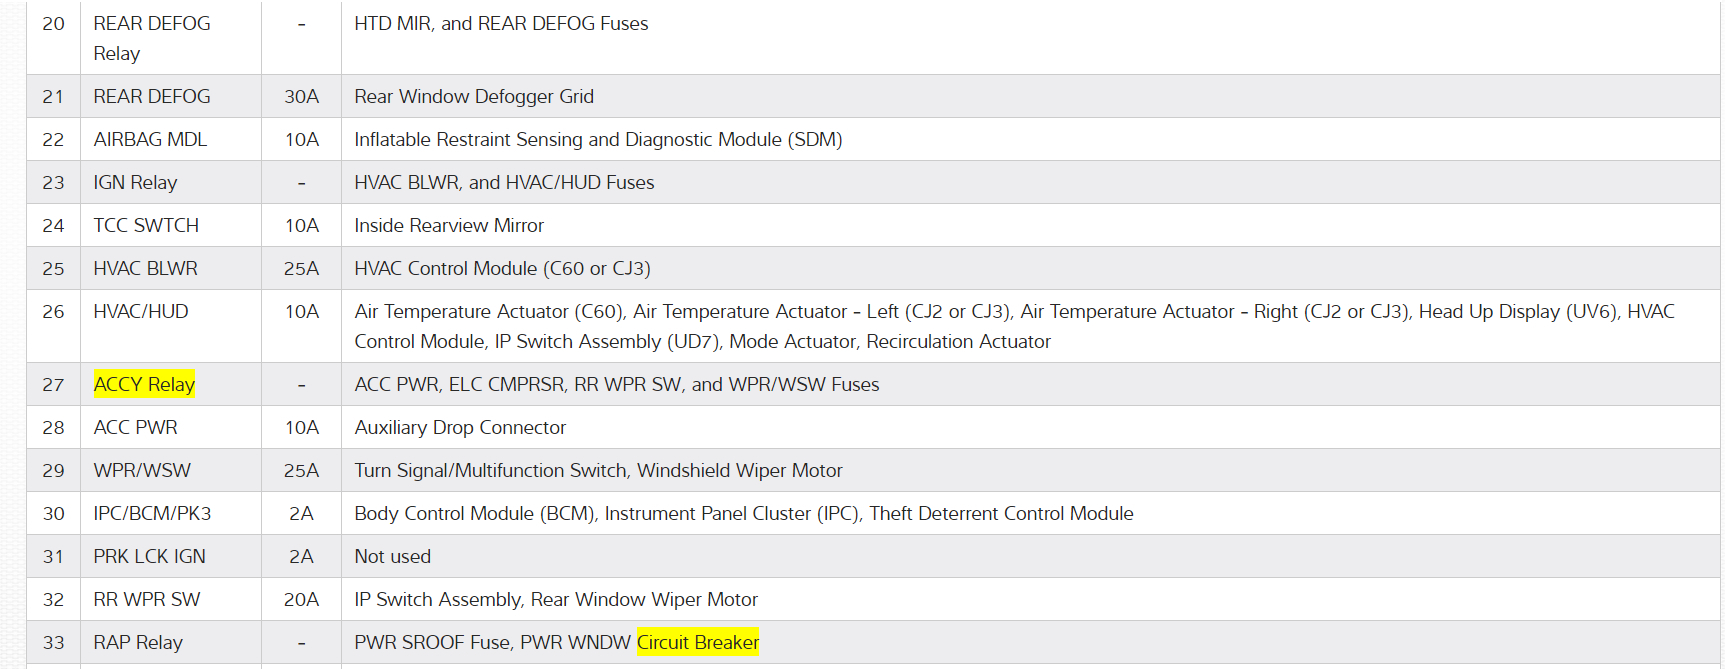
Task: Click the PRK LCK IGN fuse name
Action: point(149,556)
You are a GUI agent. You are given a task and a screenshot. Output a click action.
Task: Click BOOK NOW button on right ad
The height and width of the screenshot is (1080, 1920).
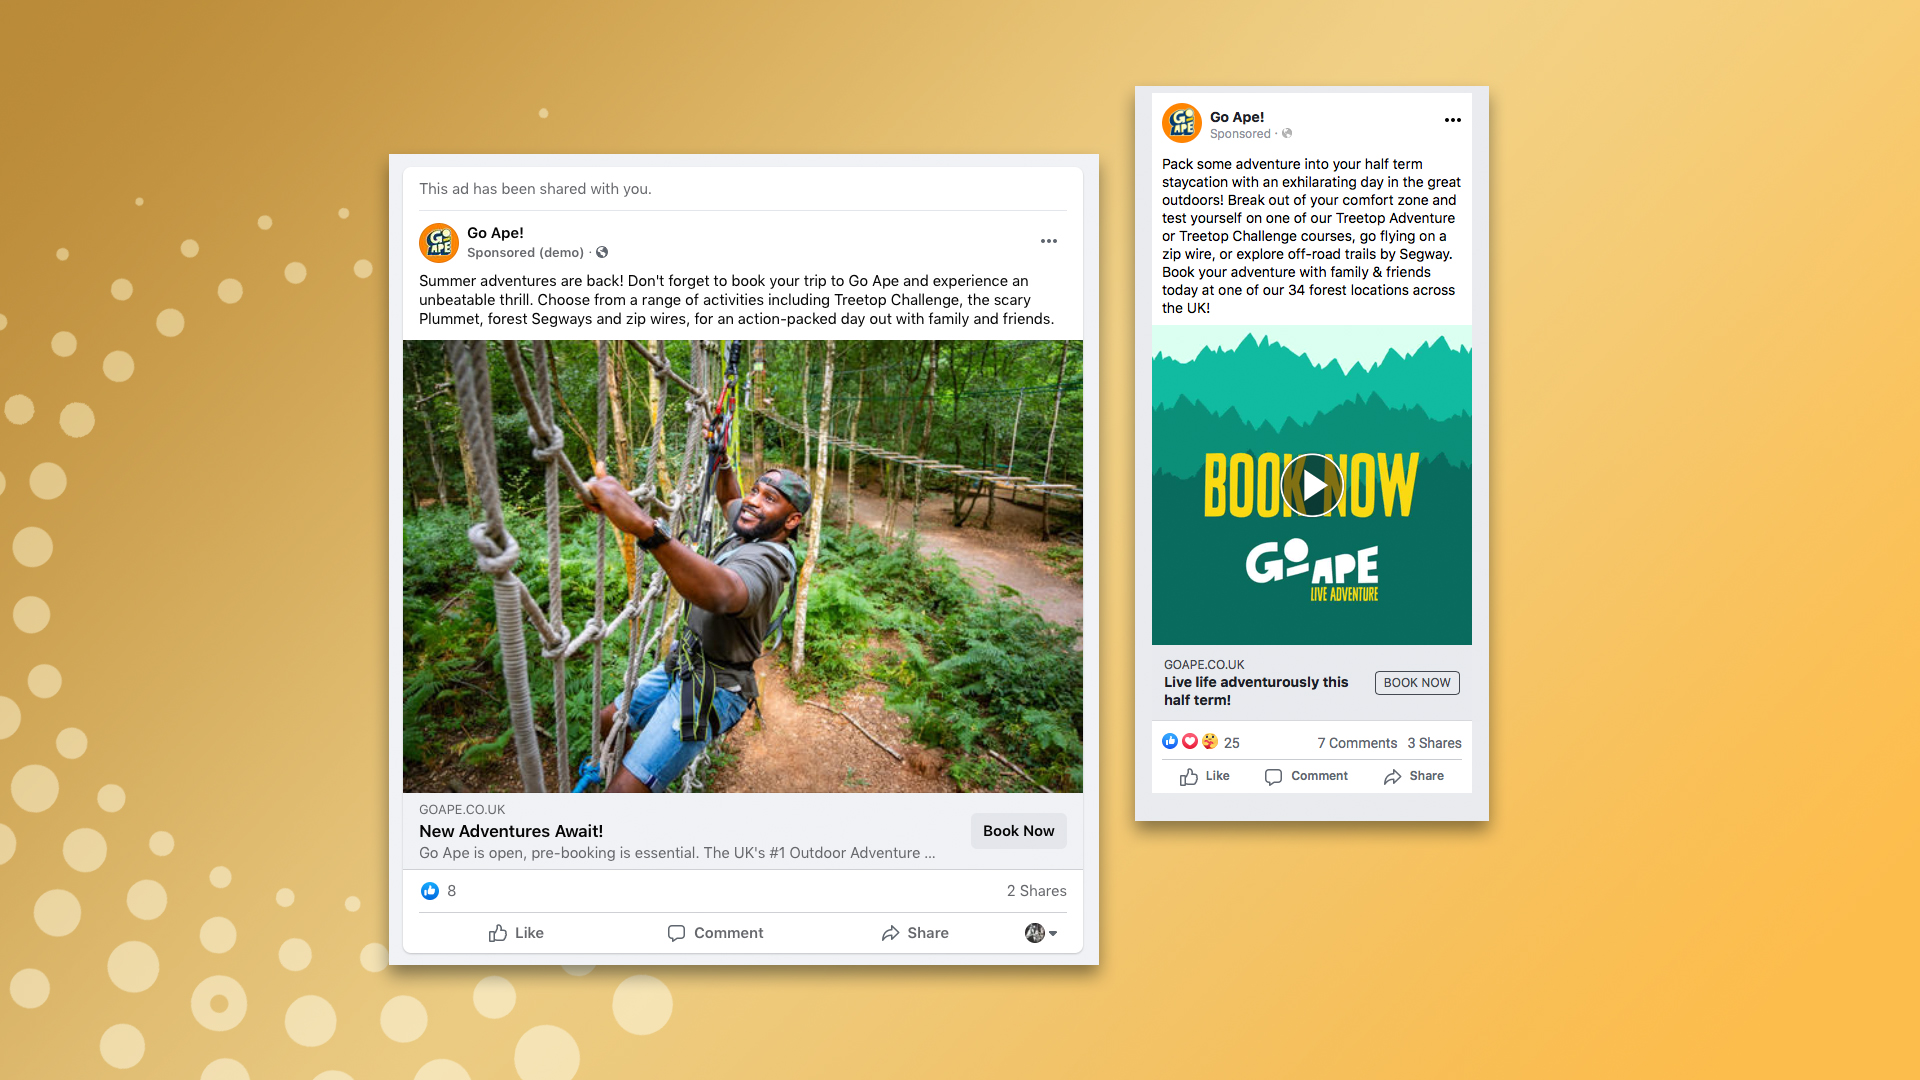point(1417,683)
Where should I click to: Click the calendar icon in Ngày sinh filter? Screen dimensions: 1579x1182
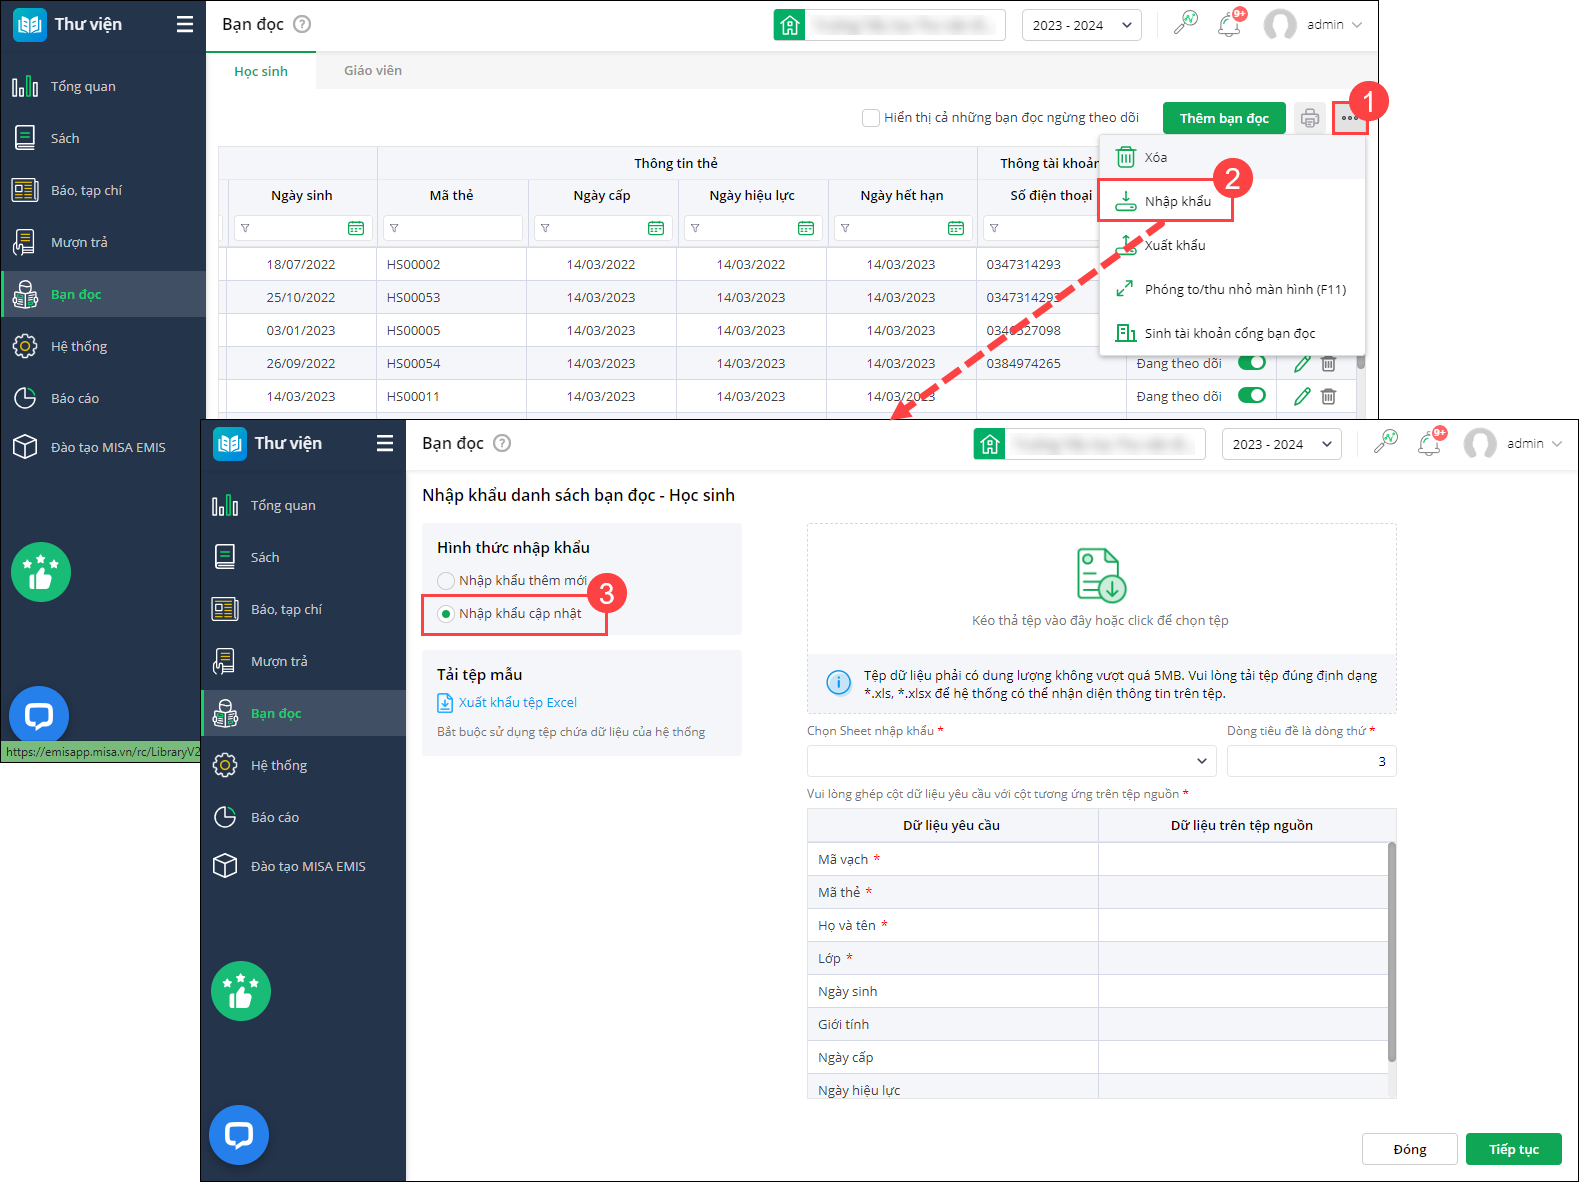click(356, 228)
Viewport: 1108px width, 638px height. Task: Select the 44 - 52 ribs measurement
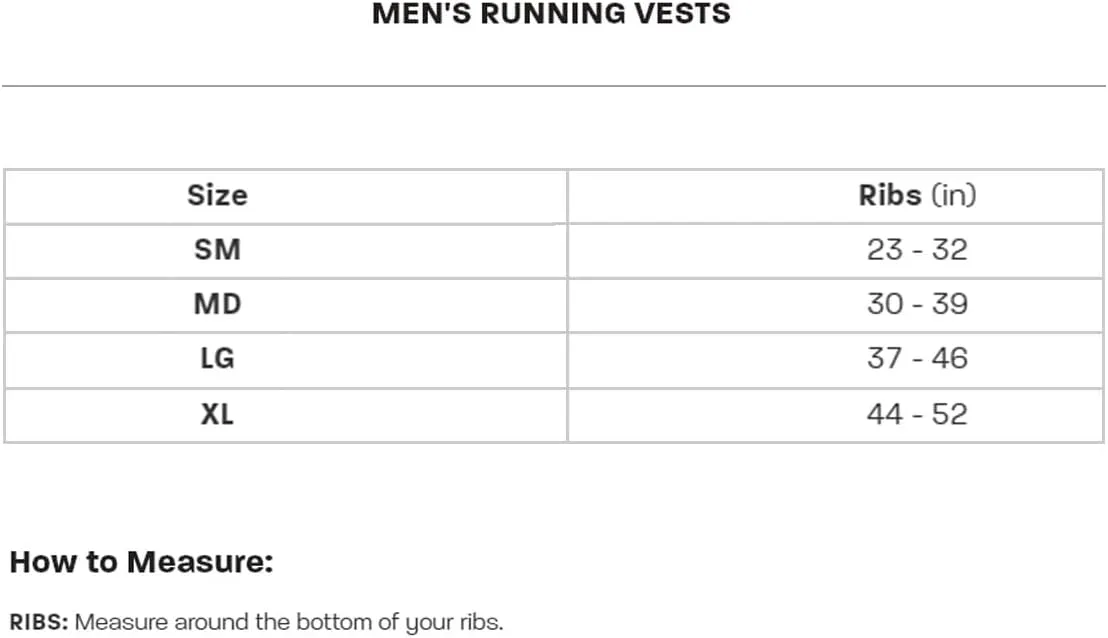pyautogui.click(x=917, y=415)
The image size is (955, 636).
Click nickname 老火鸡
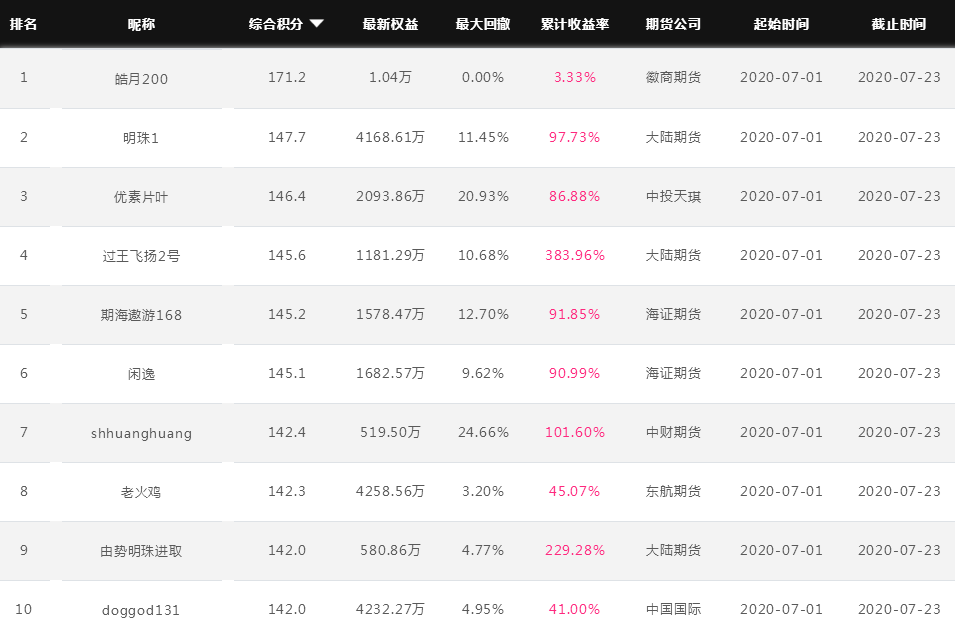click(x=141, y=492)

EXERCISE OBJECTIVE:
Rewrite the whole listing above with every "screenshot" replaced by "screen image", keeping everything else unchanged and leaving out the pictures.

EXERCISE SOLUTION:
Task: Click the PRK LCK IGN fuse name
Action: point(149,556)
You are a GUI agent. You are given a task and a screen image. Output a click action.
Task: Click BOOK NOW button on right ad
The height and width of the screen image is (1080, 1920).
point(1417,683)
Where should I click to: Click the calendar icon in Ngày sinh filter? Screen dimensions: 1579x1182
click(356, 228)
Viewport: 1108px width, 638px height. Task: Select the 44 - 52 ribs measurement
pyautogui.click(x=917, y=415)
The image size is (955, 636).
Click nickname 老火鸡
click(x=141, y=492)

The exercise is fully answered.